== Source passage ==
■ ■ ■ ■ ■ ■ ■
Monday, August 18, 2014

New Albany's new slogan: "Truck Through City" ... Part 31, with annotated scenes from another week of pallet-nailers ruling the streets, unhindered.

This 18-wheeler was paralyzed for a good while, apparently having misjudged the turn at 8th Street. We're probably lucky the utility poles weren't mowed down like stray kindling, but it's like the Board of Works always says: "Problem? There's no problem -- because we just look the other way."

And the school buses ... brother, they open it up on Spring Street, particularly from 15th to 7th. When the school corporation's operatives aren't otherwise pre-occupied destroying urban housing stock or looking for new jobs, they're presiding over a few lead-footed drivers. Has a school bus ever been ticketed in the history of the city?

Is there a NASCAR division for school buses?

I love the morning roar-bys, and the way my iPhone camera can't adjust in lesser light. Note that it isn't merely an illusion of speed. Since trucks from Tiger and J & J are eager only to leave town, they're not slowing down to enjoy the scenery.

Trucks to the left, and the right, and a school bus at the starting blocks. Any chance of a walker getting across the street, or did we erase the crosswalks at this intersection, too?

And then, seconds later ... but even an inveterate curmudgeon has to concede that when your hat's being blown from your head, and the mechanized din is too pervasive to hear the voices inside your own head, the sight of an American flag reminds us that our soldiers have fought and died for the city's collective right to surrender control over the public right of way in front of its citizens' houses.
■ ■ ■ ■ ■ ■ ■
== Information provided ==

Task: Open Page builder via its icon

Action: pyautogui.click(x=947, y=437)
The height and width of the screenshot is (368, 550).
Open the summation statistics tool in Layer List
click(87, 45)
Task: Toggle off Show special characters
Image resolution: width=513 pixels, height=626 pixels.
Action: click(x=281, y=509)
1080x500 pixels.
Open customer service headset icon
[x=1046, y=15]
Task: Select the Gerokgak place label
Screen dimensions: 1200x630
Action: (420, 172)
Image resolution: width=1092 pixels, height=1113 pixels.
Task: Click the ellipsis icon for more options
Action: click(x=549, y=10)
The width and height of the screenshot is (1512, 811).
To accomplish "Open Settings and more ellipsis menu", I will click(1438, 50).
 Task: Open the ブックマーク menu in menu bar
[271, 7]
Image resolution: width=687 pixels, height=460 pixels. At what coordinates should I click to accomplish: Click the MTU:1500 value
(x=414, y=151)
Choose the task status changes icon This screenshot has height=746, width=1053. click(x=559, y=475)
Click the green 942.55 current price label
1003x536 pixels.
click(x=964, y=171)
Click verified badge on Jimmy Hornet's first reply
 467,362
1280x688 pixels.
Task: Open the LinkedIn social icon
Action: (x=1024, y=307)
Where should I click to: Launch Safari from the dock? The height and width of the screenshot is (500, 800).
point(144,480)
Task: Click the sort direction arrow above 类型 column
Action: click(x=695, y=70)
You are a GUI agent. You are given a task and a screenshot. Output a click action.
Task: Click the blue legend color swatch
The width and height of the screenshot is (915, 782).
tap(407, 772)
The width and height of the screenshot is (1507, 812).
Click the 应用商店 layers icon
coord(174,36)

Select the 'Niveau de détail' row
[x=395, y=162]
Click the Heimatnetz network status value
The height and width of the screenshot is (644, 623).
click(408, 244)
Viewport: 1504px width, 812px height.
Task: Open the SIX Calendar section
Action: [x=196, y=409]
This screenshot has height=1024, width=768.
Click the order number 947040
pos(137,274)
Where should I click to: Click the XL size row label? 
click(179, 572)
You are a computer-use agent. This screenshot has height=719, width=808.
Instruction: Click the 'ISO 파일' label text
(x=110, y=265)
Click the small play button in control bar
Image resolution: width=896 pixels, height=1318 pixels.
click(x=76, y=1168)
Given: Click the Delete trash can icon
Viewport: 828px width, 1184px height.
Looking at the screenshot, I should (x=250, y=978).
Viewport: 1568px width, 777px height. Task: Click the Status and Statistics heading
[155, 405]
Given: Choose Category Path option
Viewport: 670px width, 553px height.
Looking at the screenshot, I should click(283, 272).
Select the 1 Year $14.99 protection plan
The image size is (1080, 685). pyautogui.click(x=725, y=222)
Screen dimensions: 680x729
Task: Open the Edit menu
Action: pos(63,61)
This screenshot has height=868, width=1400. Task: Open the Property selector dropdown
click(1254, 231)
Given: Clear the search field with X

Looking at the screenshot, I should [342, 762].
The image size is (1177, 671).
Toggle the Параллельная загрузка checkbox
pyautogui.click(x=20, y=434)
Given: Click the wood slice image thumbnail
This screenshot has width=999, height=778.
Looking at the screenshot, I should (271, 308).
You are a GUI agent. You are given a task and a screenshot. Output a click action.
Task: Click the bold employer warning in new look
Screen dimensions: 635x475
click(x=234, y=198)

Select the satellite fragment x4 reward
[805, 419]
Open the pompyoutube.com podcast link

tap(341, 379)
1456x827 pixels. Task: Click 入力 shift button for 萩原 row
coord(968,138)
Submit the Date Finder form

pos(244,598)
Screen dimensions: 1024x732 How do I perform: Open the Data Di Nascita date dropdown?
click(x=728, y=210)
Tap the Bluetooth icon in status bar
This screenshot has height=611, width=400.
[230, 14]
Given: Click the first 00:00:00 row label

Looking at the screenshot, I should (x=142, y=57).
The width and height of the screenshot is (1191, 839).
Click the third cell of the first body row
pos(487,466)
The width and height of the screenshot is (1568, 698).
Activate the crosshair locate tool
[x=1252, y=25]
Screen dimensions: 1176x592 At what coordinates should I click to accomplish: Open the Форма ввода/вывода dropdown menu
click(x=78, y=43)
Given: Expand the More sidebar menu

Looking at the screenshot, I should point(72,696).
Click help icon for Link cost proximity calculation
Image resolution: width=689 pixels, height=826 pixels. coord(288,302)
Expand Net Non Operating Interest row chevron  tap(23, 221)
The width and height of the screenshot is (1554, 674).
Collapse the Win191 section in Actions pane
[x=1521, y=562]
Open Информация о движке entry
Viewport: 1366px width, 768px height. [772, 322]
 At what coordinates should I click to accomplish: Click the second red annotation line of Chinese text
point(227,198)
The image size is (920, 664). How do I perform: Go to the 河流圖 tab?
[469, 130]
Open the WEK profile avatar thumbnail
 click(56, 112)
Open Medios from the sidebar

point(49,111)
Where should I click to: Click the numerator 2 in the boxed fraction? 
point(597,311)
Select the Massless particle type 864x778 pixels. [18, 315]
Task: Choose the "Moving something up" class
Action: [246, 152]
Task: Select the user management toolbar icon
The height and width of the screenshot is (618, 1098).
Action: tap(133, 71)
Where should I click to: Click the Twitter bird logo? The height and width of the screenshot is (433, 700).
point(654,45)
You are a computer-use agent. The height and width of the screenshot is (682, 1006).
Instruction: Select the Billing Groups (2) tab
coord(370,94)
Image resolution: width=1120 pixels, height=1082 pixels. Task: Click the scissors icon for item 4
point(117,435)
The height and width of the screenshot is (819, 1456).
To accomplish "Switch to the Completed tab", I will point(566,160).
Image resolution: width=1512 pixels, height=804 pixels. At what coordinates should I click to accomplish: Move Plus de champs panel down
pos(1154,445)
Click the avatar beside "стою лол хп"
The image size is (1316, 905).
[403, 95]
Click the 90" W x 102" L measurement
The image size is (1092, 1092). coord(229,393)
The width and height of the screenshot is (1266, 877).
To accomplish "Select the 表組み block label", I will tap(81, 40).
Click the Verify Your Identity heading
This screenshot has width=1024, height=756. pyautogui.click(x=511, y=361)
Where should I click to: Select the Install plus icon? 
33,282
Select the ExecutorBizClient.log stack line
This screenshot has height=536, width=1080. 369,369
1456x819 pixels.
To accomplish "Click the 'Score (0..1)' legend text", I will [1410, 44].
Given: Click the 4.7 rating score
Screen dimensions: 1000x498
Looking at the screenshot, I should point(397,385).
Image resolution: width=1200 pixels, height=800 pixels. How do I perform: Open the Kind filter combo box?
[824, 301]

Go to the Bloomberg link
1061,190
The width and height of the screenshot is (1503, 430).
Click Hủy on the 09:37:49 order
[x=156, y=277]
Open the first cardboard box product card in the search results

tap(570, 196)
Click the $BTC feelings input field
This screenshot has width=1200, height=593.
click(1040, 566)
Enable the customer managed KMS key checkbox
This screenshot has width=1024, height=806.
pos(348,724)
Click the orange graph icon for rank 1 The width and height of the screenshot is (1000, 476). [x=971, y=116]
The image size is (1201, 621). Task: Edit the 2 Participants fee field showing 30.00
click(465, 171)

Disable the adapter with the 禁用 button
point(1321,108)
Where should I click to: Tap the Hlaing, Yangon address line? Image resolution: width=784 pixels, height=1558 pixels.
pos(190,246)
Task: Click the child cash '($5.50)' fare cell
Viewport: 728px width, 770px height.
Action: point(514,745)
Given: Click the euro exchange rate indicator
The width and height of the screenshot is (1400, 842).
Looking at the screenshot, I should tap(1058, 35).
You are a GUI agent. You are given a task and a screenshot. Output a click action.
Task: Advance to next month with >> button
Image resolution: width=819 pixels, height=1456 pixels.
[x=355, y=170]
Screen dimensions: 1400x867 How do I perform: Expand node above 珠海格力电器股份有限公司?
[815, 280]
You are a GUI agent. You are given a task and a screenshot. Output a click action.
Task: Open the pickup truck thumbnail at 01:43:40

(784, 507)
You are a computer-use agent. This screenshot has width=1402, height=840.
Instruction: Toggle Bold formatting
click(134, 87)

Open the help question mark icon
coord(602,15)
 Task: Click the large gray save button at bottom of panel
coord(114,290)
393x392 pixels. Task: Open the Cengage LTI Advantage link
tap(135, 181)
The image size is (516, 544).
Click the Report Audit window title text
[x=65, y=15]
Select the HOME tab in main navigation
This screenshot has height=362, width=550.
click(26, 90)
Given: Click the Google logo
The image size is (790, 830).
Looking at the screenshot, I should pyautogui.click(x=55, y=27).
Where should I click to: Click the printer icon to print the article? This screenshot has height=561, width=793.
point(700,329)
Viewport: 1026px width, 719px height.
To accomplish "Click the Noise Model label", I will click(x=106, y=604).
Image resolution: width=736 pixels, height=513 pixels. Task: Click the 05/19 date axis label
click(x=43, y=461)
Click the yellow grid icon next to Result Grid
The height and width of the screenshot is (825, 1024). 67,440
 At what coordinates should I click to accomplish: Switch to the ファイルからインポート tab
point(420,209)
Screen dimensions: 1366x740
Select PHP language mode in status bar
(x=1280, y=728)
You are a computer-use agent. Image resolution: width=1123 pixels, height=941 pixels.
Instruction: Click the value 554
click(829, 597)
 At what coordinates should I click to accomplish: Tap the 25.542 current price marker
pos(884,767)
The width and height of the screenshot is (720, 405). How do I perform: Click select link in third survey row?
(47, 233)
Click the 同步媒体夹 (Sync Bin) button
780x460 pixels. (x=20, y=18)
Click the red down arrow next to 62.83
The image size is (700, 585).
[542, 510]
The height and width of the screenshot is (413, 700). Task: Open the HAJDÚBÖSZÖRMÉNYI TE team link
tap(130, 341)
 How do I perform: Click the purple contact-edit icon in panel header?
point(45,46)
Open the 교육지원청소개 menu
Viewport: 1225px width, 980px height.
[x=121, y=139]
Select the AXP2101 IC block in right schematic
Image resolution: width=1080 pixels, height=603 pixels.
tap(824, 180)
■ ■ ■ ■ ■ ■ ■
== Aim of the exercise ==
In the blog post about trucks in New Albany, on which street and between which blocks do the school buses speed most?

== Solution ==
On Spring Street, from 15th to 7th.